- **RECORDS TO PROCESS**:

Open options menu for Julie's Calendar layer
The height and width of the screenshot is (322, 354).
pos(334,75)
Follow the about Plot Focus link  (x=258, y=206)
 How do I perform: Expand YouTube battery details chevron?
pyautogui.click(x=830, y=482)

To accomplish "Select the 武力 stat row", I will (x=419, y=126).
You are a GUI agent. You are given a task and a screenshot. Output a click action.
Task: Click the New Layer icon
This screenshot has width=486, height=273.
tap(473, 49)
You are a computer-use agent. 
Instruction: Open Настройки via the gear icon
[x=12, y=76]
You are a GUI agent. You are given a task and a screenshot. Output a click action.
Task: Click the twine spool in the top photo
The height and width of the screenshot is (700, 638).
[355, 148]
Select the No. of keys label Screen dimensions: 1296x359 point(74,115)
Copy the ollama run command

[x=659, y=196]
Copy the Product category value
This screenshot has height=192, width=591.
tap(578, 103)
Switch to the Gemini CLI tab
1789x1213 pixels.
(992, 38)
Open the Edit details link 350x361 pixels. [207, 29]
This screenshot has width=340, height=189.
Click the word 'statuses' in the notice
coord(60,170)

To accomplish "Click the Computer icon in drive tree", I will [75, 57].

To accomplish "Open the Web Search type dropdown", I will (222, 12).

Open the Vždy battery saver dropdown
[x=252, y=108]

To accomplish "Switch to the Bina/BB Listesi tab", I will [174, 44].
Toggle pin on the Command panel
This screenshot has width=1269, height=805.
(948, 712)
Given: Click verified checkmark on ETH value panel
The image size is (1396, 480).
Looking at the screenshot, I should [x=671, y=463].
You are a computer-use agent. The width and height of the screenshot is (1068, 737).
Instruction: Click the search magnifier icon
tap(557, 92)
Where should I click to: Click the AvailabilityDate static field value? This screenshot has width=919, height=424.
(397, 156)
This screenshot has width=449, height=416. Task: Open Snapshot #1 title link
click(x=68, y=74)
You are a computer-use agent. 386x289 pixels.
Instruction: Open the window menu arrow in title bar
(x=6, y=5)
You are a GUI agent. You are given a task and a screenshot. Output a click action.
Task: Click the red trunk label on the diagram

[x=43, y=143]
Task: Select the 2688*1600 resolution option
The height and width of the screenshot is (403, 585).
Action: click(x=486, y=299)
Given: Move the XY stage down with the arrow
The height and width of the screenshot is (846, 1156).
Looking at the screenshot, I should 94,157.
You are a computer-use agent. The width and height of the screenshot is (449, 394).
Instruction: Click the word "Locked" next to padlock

- **WHAT THE TASK ASKS**: Retype each line of the listing exactly as it was given above.

- **ANSWER TO THE PROBLEM**:
Open options menu for Julie's Calendar layer
The height and width of the screenshot is (322, 354).
pos(334,75)
Follow the about Plot Focus link  (x=258, y=206)
 How do I perform: Expand YouTube battery details chevron?
pyautogui.click(x=830, y=482)

To accomplish "Select the 武力 stat row", I will (x=419, y=126).
You are a GUI agent. You are given a task and a screenshot. Output a click action.
Task: Click the New Layer icon
This screenshot has width=486, height=273.
tap(473, 49)
You are a computer-use agent. 
Instruction: Open Настройки via the gear icon
[x=12, y=76]
You are a GUI agent. You are given a task and a screenshot. Output a click action.
Task: Click the twine spool in the top photo
The height and width of the screenshot is (700, 638).
[355, 148]
Select the No. of keys label Screen dimensions: 1296x359 point(74,115)
Copy the ollama run command

[x=659, y=196]
Copy the Product category value
This screenshot has height=192, width=591.
tap(578, 103)
Switch to the Gemini CLI tab
1789x1213 pixels.
(992, 38)
Open the Edit details link 350x361 pixels. [207, 29]
This screenshot has width=340, height=189.
Click the word 'statuses' in the notice
coord(60,170)

To accomplish "Click the Computer icon in drive tree", I will [75, 57].

To accomplish "Open the Web Search type dropdown", I will (222, 12).

Open the Vždy battery saver dropdown
[x=252, y=108]

To accomplish "Switch to the Bina/BB Listesi tab", I will [174, 44].
Toggle pin on the Command panel
This screenshot has width=1269, height=805.
(948, 712)
Given: Click verified checkmark on ETH value panel
The image size is (1396, 480).
Looking at the screenshot, I should [x=671, y=463].
You are a computer-use agent. The width and height of the screenshot is (1068, 737).
Instruction: Click the search magnifier icon
tap(557, 92)
Where should I click to: Click the AvailabilityDate static field value? This screenshot has width=919, height=424.
(397, 156)
This screenshot has width=449, height=416. Task: Open Snapshot #1 title link
click(x=68, y=74)
You are a computer-use agent. 386x289 pixels.
Instruction: Open the window menu arrow in title bar
(x=6, y=5)
You are a GUI agent. You are given a task and a screenshot. Output a click action.
Task: Click the red trunk label on the diagram

[x=43, y=143]
Task: Select the 2688*1600 resolution option
The height and width of the screenshot is (403, 585).
Action: click(x=486, y=299)
Given: Move the XY stage down with the arrow
The height and width of the screenshot is (846, 1156).
Looking at the screenshot, I should 94,157.
You are a computer-use agent. The width and height of the screenshot is (449, 394).
Instruction: Click the word "Locked" next to padlock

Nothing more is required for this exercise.